- **Exercise description**
Resume the excerpt below about the neighbor's building work and the Council's planning decisions, continuing it from its last sentence.

- **Source excerpt**
+ + +

First enforcement investigation
- In mid-2021 Mr and Mrs B raised concerns with the Council that the works taking place were not in line with approved plans. They said the plans said an infill would connect to the existing garage. However, the neighbour had demolished the garage and built a new one at a different ground level. They said the plans showed the floor of the garage would be 40cm above ground level. However, the brick work completed, which represented where the floor would be, came to roughly 1400cm above ground level. Therefore, the building would be much higher than approved.
- The Council visited the site and found the building work was not in line with the approved plans. It wrote to the neighbour instructing them to cease work.
Second application
- The neighbour submitted a further planning application. Instead of changes to the existing garage and infill, this applied to demolish the garage and construct a one storey extension from the side and rear of the existing house, extending over the area the garage and infill would have been. The extension would have a low-pitched roof. Amendments then included a raised patio area at the rear. It would contain habitable rooms, including a bedroom with ensuite bathroom.
- Mr and Mrs B objected to the new plans. They said the drawings did not truly represent the height and scale of the building. They said the plans still did not accurately represent the land levels and, next to their home, would be equivalent to being a metre higher than a normal two-storey building. Even with a tall hedge on the boundary, the patio would overlook their property. They also said the garage was not part of the original building. They said it was built in 1998 but not in line with planning permission. The owner was now converting this to be fully habitable and the floorspace compared to the original building had increased by 137%.

+ + +

- **Data**

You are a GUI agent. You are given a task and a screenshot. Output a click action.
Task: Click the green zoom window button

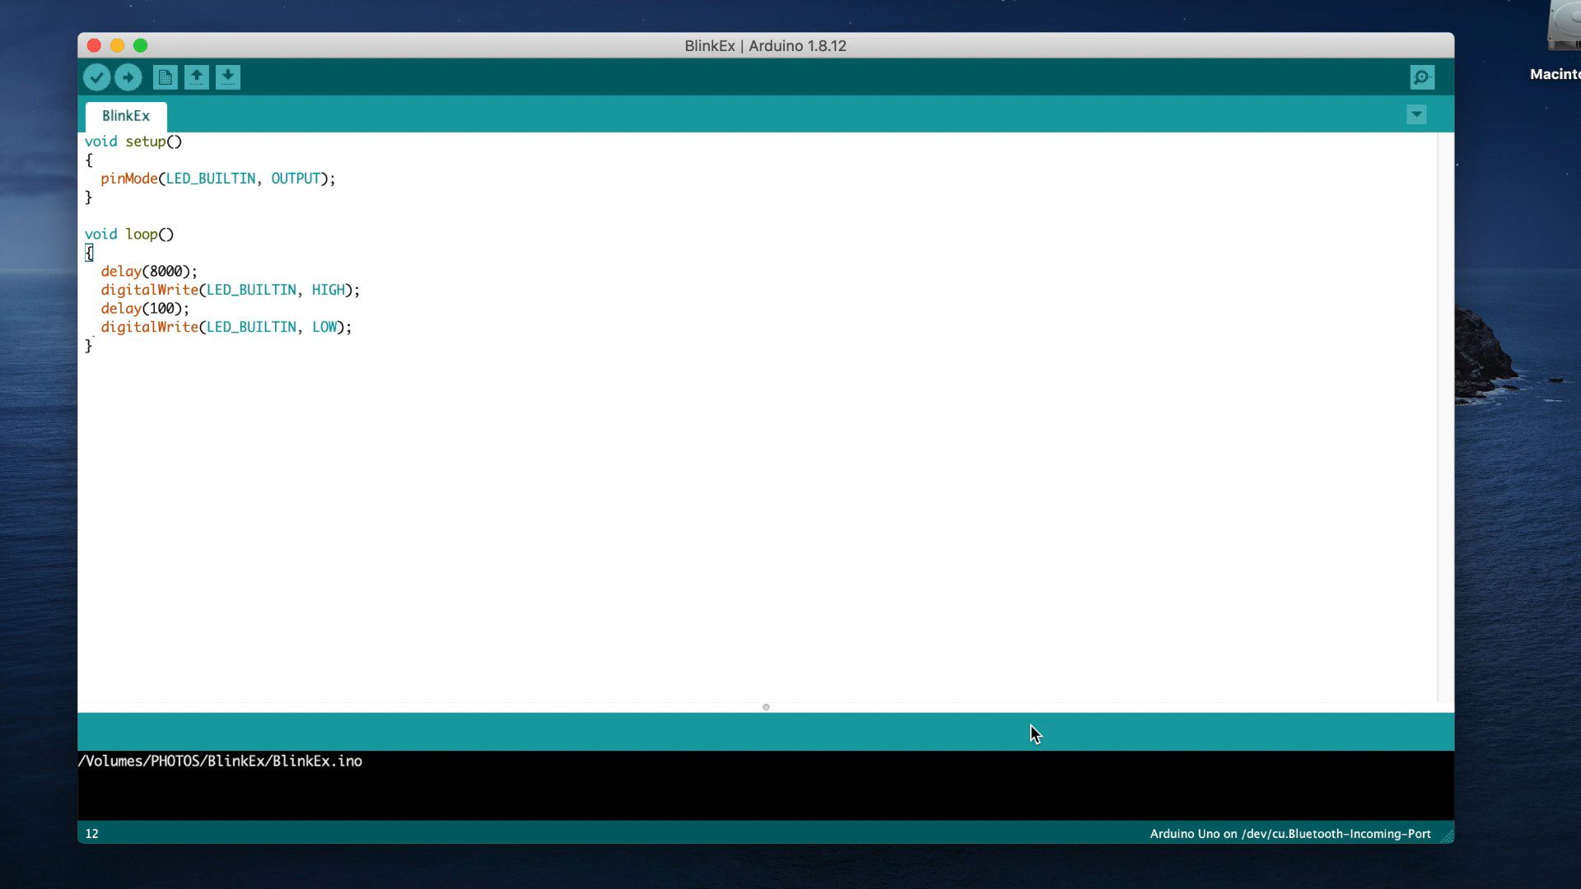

+ + +

- **Exercise response**
- The Council agreed the plans did not accurately reflect the levels. It asked the neighbour to revise the plans.
- Mr and Mrs B provided further comment on the revised plans. They said the levels were still incorrect as they showed a figure of 1000mm from ground level to floor level at the rear corner, when in fact it was 1350mm. They said this was critical as it was where the raised patio would be, and this would overlook their garden.
- The Council approved the application. Its delegated report said that while the extension would be on a similar footprint to the former garage block and approved link extension, it would be classed as an addition to the original building. It said the cumulative additions would be disproportionate, over and above the size of the original building. Therefore, it would be inappropriate development in the greenbelt.
- The report considered whether there were very special circumstances to grant approval. It found that it was material that the proposed extension was similar in size and scale to the development that was previously approved. It said this provided very special circumstances, which outweighed the harm to the greenbelt.
- The report considered the impact on Mr and Mrs B. It said that changes in ground levels meant the overall scale of the building would appear greater when viewed from Mr and Mrs B’s side. However, it did not consider the proposed extension would appear overly dominant. It mentioned ‘existing robust boundary treatment’ between the properties. It said any loss of direct sunlight would be limited to the later part of the day and to the side garden and side elevation only. It attached a condition to obscure glaze a window on the side elevation to prevent unacceptable levels of overlooking. It said any overlooking from the rear of the extension would be limited to the rear part of Mr and Mrs B’s garden.
- The Council found the proposals did not cause unacceptable harm in terms of loss of privacy, overshadowing or light and would not appear overbearing. It approved the application in late 2021.
Second enforcement investigation
- In early 2022 Mr and Mrs B complained the works were still not taking place in line with approved plans. The Council visited and found the works elevations were not at the correct lengths and a window did not match that in the approved plans. It asked the neighbour to either build the extension in line with the plans or submit a further application.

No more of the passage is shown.